6. The "no-no's." Avoid them. Your skin hates alcohol, tobacco and caffeine, and will show you by losing moisture or forming wrinkles that make you look older sooner. Avoid the no-no's and get this benefit: You'll look younger longer. (Be aware that some medications can make skin more sensitive.)

7. Natural aging- As we age our skin becomes drier and loses elasticity, which can cause wrinkles and fine lines.
How to manage: Use a specially formulated age-defying moisturizer at night to nourish and renew your skin and reduce the appearance of fine lines and wrinkles.

8. Sun is the most damaging of all environmental factors. Continued exposure damages and wrinkles your skin. Sun exposure is also a major cause of skin cancer.
How to manage: Avoid long exposure and use a facial moisturizer with sunscreen -- every day. At night use a renewal moisturizer to repair damage.

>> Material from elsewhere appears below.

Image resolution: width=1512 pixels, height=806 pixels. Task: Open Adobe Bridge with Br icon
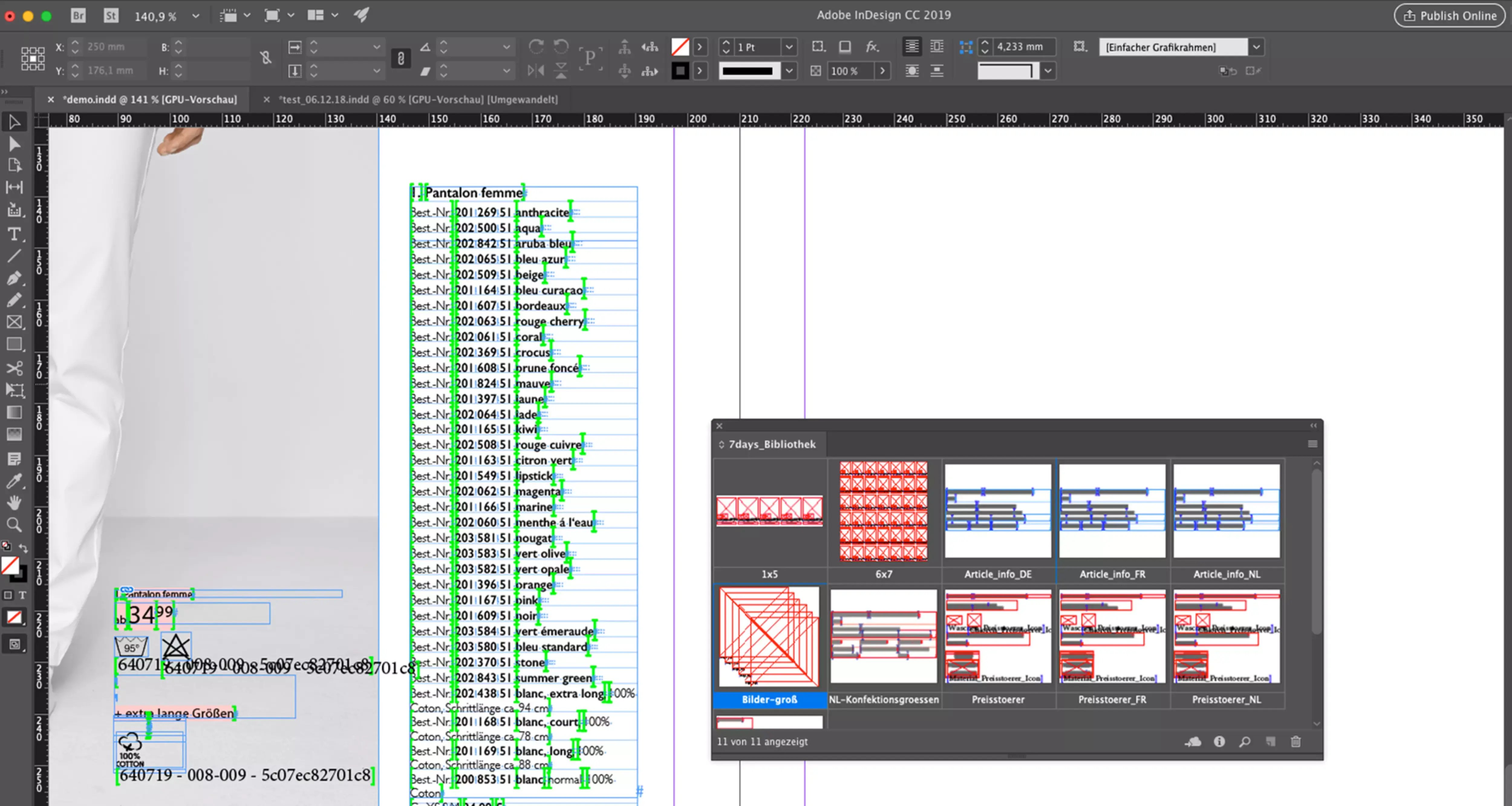click(x=78, y=15)
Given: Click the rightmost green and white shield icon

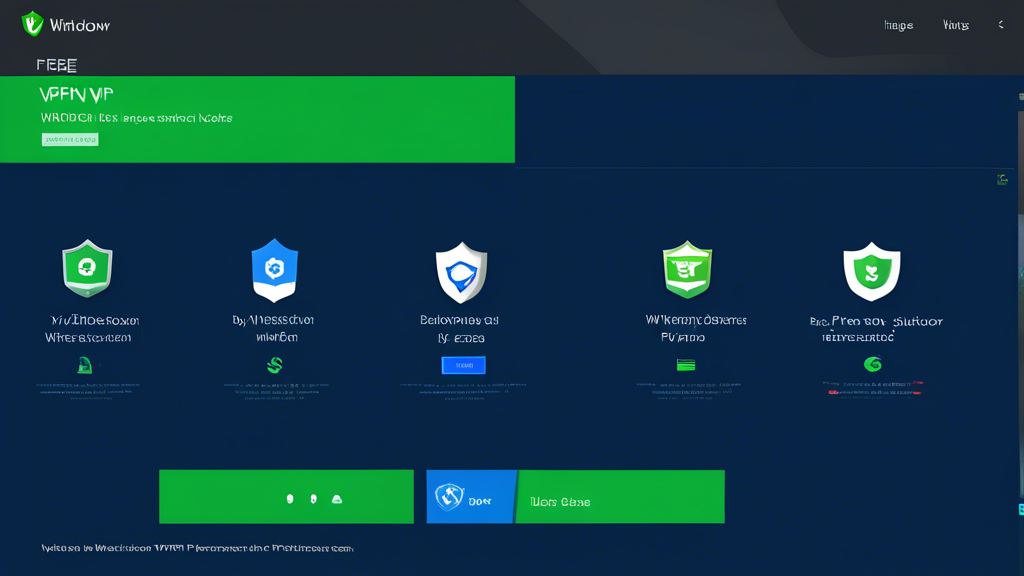Looking at the screenshot, I should [x=871, y=271].
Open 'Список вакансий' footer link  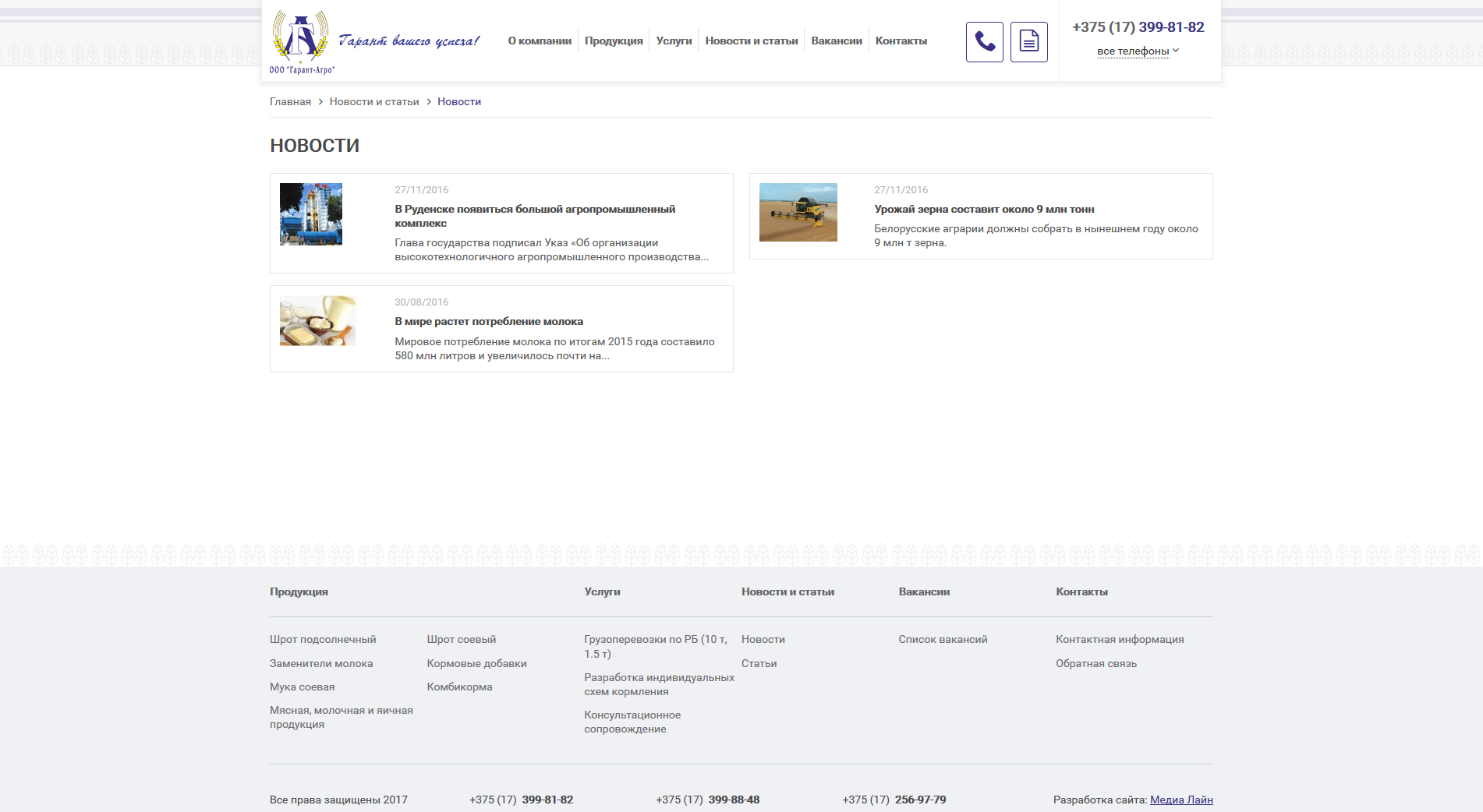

9. Low/high humidity- Low humidity robs your skin of essential moisture, while high humidity can make skin feel oily.
How to manage: Nourish your skin with a good moisturizer to fight low humidity. In high humidity, that oily feeling isn't moisture -- you still need a moisturizer that will help protect skin from dryness.

10. Extreme temperatures- Both cold and hot temperatures with low humidity deplete moisture from your skin and leave it tight and dry.
How to manage: Nourish skin with a good moisturizer. Another hint: Use lukewarm, not hot or cold water to rinse your face.

11. Wind- Strong wind, especially with extreme temperatures and low humidity, can cause dry, flaky skin.
How to manage: Re-hydrate with a good moisturizer.

12. Air pollution- Windborne dust, dirt, and smog can clog pores and choke your skin.
How to manage: Protect your skin with a good moisturizer that forms a "barrier" between you and that nasty stuff floating around you. Carefully cleanse and condition every night.